◆ Aim of the task
Your answer should be the number of lines in the listing that hold the string "near", with no other words.

◆ Source data
—————

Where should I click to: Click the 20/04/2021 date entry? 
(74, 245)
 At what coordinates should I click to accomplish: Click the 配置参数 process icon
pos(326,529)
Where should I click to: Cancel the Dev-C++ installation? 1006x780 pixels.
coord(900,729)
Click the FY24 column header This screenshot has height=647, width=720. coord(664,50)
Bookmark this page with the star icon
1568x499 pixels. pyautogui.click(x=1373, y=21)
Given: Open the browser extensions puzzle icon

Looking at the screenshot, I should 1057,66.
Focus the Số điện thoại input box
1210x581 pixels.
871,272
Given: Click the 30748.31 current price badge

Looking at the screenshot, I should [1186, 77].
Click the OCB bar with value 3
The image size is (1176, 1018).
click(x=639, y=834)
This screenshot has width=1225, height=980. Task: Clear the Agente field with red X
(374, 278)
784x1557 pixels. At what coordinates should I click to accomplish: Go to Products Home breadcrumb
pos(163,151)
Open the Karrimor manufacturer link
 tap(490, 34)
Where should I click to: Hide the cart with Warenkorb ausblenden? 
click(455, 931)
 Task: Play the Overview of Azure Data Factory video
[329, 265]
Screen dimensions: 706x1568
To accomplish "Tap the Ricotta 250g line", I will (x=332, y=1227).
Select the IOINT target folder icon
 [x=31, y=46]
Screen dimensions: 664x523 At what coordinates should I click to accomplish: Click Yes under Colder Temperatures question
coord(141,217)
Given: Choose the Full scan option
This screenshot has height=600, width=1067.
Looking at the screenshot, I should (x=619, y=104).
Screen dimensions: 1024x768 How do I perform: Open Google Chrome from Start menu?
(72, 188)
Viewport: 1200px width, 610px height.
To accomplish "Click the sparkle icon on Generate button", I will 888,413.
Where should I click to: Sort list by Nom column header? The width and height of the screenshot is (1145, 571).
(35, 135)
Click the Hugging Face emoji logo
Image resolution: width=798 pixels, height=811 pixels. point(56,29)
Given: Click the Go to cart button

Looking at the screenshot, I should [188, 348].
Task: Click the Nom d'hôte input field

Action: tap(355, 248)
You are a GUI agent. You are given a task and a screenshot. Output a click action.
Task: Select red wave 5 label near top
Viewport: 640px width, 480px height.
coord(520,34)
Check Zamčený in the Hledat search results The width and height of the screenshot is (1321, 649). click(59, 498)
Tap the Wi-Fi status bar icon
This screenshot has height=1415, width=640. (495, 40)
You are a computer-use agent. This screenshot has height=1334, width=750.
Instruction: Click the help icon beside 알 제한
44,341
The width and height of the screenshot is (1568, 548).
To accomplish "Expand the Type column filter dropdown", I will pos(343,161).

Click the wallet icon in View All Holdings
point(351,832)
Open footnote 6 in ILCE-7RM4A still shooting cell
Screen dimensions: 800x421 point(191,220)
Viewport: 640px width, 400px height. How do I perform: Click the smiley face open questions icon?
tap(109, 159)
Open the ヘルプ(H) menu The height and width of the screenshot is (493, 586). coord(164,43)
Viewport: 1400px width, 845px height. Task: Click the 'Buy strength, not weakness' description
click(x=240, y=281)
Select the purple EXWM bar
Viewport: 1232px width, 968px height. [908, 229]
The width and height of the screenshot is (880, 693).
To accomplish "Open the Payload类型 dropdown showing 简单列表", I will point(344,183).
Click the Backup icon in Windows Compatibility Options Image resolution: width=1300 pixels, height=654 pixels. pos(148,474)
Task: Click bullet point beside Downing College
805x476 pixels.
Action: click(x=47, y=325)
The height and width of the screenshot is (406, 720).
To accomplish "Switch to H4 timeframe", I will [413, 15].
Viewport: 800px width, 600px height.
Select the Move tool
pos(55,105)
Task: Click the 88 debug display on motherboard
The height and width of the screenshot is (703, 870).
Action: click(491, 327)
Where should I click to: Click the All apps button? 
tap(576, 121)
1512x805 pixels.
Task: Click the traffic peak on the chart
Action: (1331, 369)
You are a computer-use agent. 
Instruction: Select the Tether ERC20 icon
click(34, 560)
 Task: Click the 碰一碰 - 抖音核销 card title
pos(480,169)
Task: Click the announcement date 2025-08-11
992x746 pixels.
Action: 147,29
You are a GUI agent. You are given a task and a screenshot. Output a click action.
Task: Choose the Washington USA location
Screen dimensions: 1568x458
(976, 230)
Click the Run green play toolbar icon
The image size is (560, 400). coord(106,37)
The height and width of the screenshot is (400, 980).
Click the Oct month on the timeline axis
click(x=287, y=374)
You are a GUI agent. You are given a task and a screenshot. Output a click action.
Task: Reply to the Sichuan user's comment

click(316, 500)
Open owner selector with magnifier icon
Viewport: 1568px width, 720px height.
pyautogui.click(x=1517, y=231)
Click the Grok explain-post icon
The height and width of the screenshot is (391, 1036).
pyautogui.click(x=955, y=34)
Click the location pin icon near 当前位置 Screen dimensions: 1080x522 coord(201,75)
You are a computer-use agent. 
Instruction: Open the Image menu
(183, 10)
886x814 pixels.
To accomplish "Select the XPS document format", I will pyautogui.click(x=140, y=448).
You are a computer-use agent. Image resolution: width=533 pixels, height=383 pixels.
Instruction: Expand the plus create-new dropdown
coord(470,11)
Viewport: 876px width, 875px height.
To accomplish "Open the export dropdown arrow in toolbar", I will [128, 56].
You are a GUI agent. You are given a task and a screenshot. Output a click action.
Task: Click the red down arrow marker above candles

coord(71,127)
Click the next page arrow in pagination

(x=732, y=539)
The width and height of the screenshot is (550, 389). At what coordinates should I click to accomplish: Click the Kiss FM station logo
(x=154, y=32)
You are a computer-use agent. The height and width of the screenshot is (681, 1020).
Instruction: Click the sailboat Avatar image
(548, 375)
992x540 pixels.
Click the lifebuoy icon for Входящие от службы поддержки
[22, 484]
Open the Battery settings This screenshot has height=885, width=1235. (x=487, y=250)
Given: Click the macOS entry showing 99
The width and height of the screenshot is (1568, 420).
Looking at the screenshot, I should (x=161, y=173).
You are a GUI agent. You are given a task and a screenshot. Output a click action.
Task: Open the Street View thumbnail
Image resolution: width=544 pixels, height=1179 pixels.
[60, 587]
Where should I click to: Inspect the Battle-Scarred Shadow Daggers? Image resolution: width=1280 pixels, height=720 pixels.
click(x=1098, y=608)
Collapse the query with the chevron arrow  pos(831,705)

—————

◆ Finished exercise
2